The 120 patients were selected by specialists at several European centers on the basis of a diagnosis of mild to moderate dementia (Mini-Mental State Examination score of at least 9) plus other clinical features suggesting Lewy-body-type dementia. Patients had to be able to give informed consent and participate in psychometric testing. Exclusions included the presence of severe extrapyramidal symptoms, asthma or sensitivity to the trial medications, current use of neuroleptics, anticholinergics, selegiline or similar drugs, or no responsible caretaker.

Sixty-one patients were randomly assigned to placebo and 59 to rivastigmine therapy for 20 weeks of active treatment and three weeks of observation without medication. Rivastigmine dosages started at 1.5 mg twice daily and increased gradually to a maximal dosage of 6 mg twice daily or until a well-tolerated maintenance dose was reached. The patients, caretakers and study personnel were unaware of the treatment allocations. A neuropsychiatric inventory, used to monitor 12 behavioral domains, and other measures of physical and psychologic functioning were made at baseline, at weeks 12 and 20, and three weeks after discontinuation of the drug.

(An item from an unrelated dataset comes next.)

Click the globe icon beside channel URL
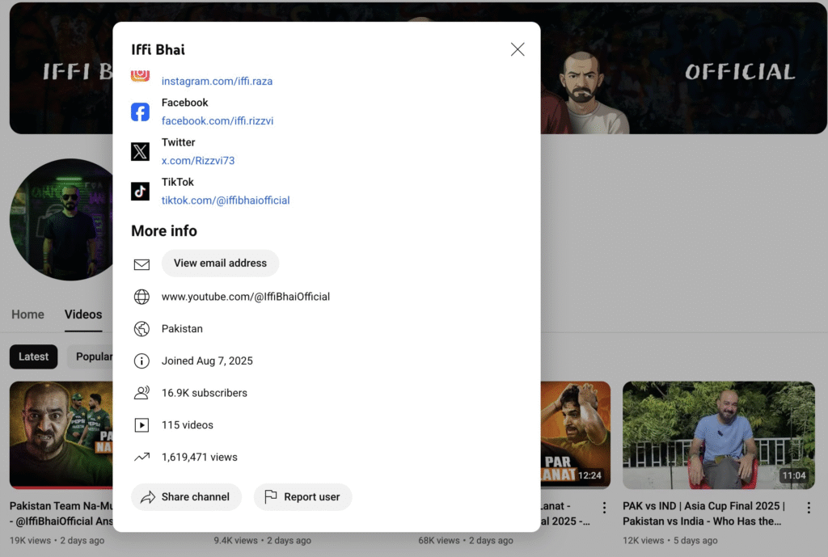Screen dimensions: 828x557 coord(142,297)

The mean age of patients in both groups was 74 years, and most had one or more coexistent medical problems. The two groups were similar in other demographic and behavioral variables. About one half (56 percent) of the patients assigned to rivastigmine achieved the maximal dosage of 12 mg daily. Overall, the mean dose was 9.4 mg daily. Most patients (92 percent) taking rivastigmine reported adverse effects, but adverse effects were also reported by 75 percent of the placebo group. Most adverse effects were mild and tolerable, but nausea, vomiting, anorexia and somnolence were significantly more common and severe in patients taking rivastigmine. These patients also showed a reduction in body weight over time, but no other clinical or laboratory adverse effect was disproportionately more common in patients taking rivastigmine than in patients taking placebo.

Patients treated with rivastigmine showed significant improvement in functioning, had fewer delusions and hallucinations, and were less apathetic and anxious than those in the placebo group. An improvement of at least 30 percent from baseline was shown by 63 percent of rivastigmine-treated patients compared with 30 percent of patients in the placebo group. Tasks involving an attention component appeared to benefit most from treatment. More than one half of the treated patients lost hallucinations and psychotic symptoms. During the nontreatment follow-up period, the differences between the groups tended to diminish.

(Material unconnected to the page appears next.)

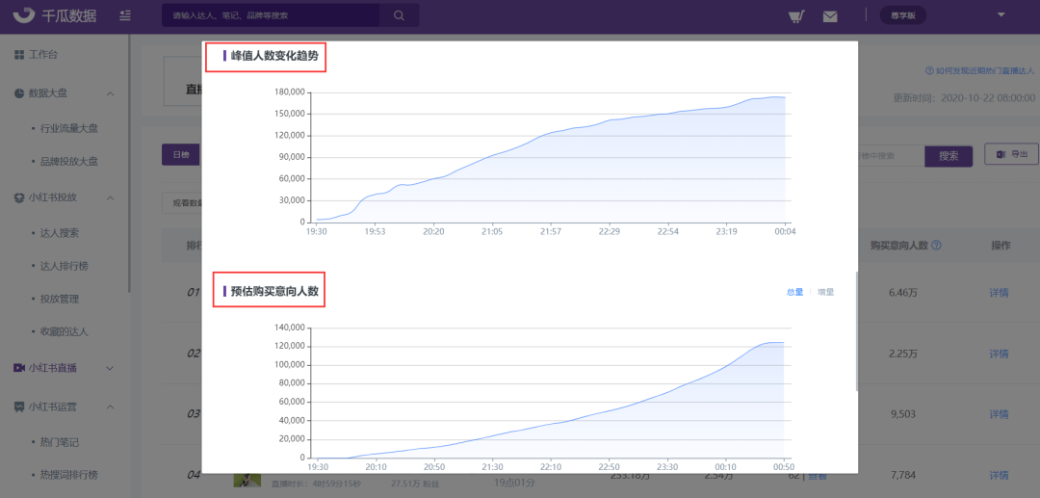Click the 导出 export button
1040x498 pixels.
1011,154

The authors conclude that rivastigmine was associated with significant improvement in clinical and behavioral symptoms of Lewybody dementia. If side effects can be tolerated, this drug could provide substantial benefit for patients.

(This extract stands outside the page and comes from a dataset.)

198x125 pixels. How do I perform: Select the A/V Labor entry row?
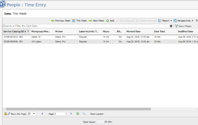pyautogui.click(x=36, y=41)
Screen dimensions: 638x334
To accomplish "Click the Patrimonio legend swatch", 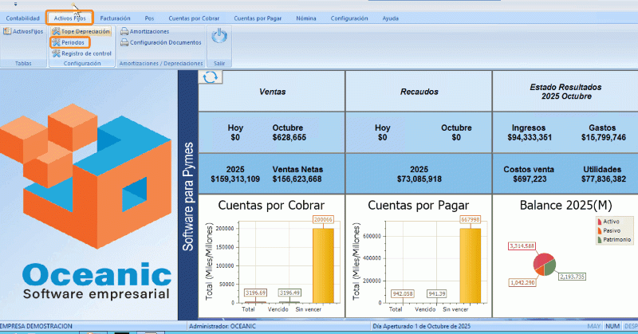I will [599, 239].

editor's note: Managing patients with dementia or, more often, helping families support patients through the process, seems to be beset with paradoxes. Natural desire to do as much as possible to preserve functioning during these last precious years is tempered with the horror of adding drug side effects to the symptom burden. The prospect of false, but expensive, hope raised by some treatments can be an even worse burden. This study appears to demonstrate real benefit for the patients and their families, if the medication is tolerated and taken over a sustained period. The theoretic danger of increased parkinsonian features did not occur, and the relief of psychotic symptoms must have been particularly welcome. Interestingly, 30 percent of the placebo group also showed significant improvement, and more than 70 percent reported side effects. If longer and larger trials substantiate the benefit of this treatment, applying it to practice will require at least two significant contributions from family physicians. The first is better help in identifying the subtypes of dementia and hence the specific patients who could benefit from these new therapies. The second is good, old-fashioned coaching of patients about the benefits and systemic effects of medication so the placebo effect is recruited. Skillful family doctors know how to manage the situation so that the medication is prescribed and taken with a realistic optimism and expectation of benefit combined with prudent monitoring for adverse effects.—a.d.w.